# Christmas Holiday Pay



## Amydh (Dec 22, 2019)

How does holiday pay work for Christmas if we are closed?


----------



## Amanda Cantwell (Dec 22, 2019)

Amydh said:


> How does holiday pay work for Christmas if we are closed?


... it doesn’t, unless you’re a TL, then you’re paid an 8 hour shift I think?


----------



## danny4678 (Dec 22, 2019)

When will paystubs be posted this week on workday does anybody know?


----------



## Budweisered4 (Dec 23, 2019)

Amanda Cantwell said:


> ... it doesn’t, unless you’re a TL, then you’re paid an 8 hour shift I think?

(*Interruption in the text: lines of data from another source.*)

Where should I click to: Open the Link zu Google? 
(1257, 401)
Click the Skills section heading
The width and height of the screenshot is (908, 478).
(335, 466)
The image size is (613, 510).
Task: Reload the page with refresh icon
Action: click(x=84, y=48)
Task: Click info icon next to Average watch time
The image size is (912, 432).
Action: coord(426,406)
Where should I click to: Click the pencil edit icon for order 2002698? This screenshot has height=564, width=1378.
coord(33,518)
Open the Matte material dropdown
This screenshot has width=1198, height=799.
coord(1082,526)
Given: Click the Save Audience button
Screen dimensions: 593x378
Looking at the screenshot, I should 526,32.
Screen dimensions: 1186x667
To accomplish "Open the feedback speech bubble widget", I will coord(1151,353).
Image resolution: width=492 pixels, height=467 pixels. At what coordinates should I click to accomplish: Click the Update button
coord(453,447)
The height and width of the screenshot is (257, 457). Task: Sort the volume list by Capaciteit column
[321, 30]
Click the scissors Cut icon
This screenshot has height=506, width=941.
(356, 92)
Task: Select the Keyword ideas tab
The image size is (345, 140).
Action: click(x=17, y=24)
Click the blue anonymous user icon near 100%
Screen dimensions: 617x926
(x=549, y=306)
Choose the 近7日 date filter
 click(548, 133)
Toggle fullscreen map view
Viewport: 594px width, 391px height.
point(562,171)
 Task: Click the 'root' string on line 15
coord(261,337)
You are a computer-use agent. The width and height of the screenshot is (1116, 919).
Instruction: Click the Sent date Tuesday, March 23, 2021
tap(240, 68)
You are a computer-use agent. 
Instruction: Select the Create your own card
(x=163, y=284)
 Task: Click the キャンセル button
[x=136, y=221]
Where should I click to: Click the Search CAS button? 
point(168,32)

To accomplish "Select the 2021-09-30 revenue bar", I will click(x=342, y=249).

I’m not signed off as a lead but do cover for them when needed and I’m a full time old timer and I still get the 8hr holiday pay just like them


----------



## JAShands (Dec 23, 2019)

danny4678 said:


> When will paystubs be posted this week on workday does anybody know?


Since today is still when payroll has to be squared away I would imagine Wednesday still. Once it’s locked (Monday afternoon) it’s an automated process so being closed shouldn’t stop updates from occurring.


----------



## Aae19 (Dec 23, 2019)

danny4678 said:


> When will paystubs be posted this week on workday does anybody know?



Usually ready by noon on Wednesday.


----------



## SigningLady (Dec 23, 2019)

I'm not a lead either and I get 7.25 hours of holiday pay.


----------



## Ashfromoldsite (Dec 23, 2019)

Amanda Cantwell said:


> ... it doesn’t, unless you’re a TL, then you’re paid an 8 hour shift I think?


And if your average hours is more than 30 and you’ve been there long enough to get benefits. You will also get 8 hours of pay for Christmas Day whether you work or not.


----------